On most UNIX® systems, root
has omnipotent
power. This promotes insecurity. If an attacker gained
root
on a system, he would have every function
at his fingertips. In FreeBSD there are sysctls which dilute the
power of root
, in order to minimize the damage
caused by an attacker. Specifically, one of these functions is
called secure levels
. Similarly, another
function which is present from FreeBSD 4.0 and onward, is a
utility called jail(8). Jail
chroots an environment and sets certain restrictions on processes
which are forked within the jail. For
example, a jailed process cannot affect processes outside the
jail, utilize certain system calls, or
inflict any damage on the host environment.
Jail is becoming the new security
model. People are running potentially vulnerable servers such as
Apache,
BIND, and
sendmail within jails, so that if an
attacker gains root
within the
jail, it is only an annoyance, and not
a devastation. This article mainly focuses on the internals
(source code) of jail. For information
on how to set up a jail see the handbook entry on
jails.
Jail consists of two realms: the userland program, jail(8), and the code implemented within the kernel: the jail(2) system call and associated restrictions. I will be discussing the userland program and then how jail is implemented within the kernel.
The source for the userland
jail is located in
/usr/src/usr.sbin/jail
, consisting of one
file, jail.c
. The program takes these
arguments: the path of the jail,
hostname, IP address, and the command to be executed.
In jail.c
, the first thing I would
note is the declaration of an important structure
struct jail j;
which was included from
/usr/include/sys/jail.h
.
The definition of the jail
structure
is:
/usr/include/sys/jail.h
:
struct jail {
u_int32_t version;
char *path;
char *hostname;
u_int32_t ip_number;
};
As you can see, there is an entry for each of the arguments passed to the jail(8) program, and indeed, they are set during its execution.
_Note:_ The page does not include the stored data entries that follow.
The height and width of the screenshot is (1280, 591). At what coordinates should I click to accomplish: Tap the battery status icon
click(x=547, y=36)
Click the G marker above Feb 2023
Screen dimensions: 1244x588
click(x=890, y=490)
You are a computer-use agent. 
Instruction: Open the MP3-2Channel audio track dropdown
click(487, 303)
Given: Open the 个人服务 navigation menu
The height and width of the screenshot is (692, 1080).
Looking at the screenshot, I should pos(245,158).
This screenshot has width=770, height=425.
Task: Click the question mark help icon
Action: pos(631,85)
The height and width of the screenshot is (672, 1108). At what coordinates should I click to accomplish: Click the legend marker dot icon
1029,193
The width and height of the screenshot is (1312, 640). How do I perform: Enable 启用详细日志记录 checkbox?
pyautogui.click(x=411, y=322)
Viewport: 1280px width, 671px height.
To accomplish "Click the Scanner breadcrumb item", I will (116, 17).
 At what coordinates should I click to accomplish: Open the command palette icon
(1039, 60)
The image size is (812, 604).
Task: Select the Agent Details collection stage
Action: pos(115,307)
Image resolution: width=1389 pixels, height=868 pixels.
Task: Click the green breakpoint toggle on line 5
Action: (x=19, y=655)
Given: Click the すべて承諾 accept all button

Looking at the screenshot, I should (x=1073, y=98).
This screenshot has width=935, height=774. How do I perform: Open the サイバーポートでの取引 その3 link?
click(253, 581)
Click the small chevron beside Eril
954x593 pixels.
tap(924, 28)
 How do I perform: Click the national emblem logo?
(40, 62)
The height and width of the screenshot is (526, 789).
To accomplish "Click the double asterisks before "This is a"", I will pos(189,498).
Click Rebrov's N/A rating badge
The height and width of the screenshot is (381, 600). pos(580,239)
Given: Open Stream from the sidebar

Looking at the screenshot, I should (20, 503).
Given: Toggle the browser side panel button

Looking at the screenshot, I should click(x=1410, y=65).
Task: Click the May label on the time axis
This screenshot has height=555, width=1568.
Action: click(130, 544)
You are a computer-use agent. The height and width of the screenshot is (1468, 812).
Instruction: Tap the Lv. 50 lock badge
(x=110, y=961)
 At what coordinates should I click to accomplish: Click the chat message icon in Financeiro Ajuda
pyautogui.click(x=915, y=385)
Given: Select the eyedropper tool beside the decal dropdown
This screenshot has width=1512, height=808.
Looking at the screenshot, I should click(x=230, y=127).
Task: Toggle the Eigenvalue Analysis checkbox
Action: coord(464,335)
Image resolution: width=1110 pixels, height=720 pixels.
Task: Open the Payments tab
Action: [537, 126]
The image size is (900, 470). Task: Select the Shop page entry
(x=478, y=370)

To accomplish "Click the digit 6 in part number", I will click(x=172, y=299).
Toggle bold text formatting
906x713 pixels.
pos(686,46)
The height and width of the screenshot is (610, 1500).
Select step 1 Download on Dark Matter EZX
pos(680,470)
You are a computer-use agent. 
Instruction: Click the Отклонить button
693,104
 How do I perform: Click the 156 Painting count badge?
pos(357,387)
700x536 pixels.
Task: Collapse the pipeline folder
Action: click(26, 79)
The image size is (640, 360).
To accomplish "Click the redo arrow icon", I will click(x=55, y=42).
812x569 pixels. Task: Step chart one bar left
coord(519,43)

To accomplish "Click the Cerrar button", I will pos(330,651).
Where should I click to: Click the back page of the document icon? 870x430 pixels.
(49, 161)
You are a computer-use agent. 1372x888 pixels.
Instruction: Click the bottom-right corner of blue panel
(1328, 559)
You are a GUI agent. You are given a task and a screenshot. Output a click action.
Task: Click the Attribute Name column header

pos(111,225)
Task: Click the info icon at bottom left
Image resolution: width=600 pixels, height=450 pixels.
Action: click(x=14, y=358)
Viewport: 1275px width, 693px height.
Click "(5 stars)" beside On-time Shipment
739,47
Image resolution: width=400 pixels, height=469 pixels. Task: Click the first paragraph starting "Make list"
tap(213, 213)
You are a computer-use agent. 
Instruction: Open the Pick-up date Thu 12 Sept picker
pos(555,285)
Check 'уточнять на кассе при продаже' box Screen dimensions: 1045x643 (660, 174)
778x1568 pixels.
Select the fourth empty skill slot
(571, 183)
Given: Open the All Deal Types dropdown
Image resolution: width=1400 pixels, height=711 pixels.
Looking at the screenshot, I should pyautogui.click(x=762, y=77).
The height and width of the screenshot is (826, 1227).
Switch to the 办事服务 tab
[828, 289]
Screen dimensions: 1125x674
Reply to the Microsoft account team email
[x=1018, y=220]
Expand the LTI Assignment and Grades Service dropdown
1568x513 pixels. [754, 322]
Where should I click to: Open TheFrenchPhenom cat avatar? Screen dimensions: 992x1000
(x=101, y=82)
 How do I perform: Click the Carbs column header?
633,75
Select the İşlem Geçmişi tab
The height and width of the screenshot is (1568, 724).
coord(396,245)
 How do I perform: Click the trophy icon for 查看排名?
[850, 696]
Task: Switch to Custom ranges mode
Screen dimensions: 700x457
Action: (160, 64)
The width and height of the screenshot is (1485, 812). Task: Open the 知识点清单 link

/usr/src/usr.sbin/jail/jail.c
char path[PATH_MAX];
...
if (realpath(argv[0], path) == NULL)
err(1, "realpath: %s", argv[0]);
if (chdir(path) != 0)
err(1, "chdir: %s", path);
memset(&j, 0, sizeof(j));
j.version = 0;
j.path = path;
j.hostname = argv[1];
One of the arguments passed to the jail(8) program
is an IP address with which the
jail can be accessed over the
network. jail(8) translates the IP address given into
host byte order and then stores it in j
(the jail
structure).
/usr/src/usr.sbin/jail/jail.c
:
struct in_addr in;
...
if (inet_aton(argv[2], &in) == 0)
errx(1, "Could not make sense of ip-number: %s", argv[2]);
j.ip_number = ntohl(in.s_addr);
The inet_aton(3) function "interprets the specified
character string as an Internet address, placing the address
into the structure provided." The
ip_number
member in the
jail
structure is set only when the IP
address placed onto the in
structure by
inet_aton(3) is translated into host byte order by
ntohl(3).
Finally, the userland program jails the process. Jail now becomes an imprisoned process itself and then executes the command given using execv(3).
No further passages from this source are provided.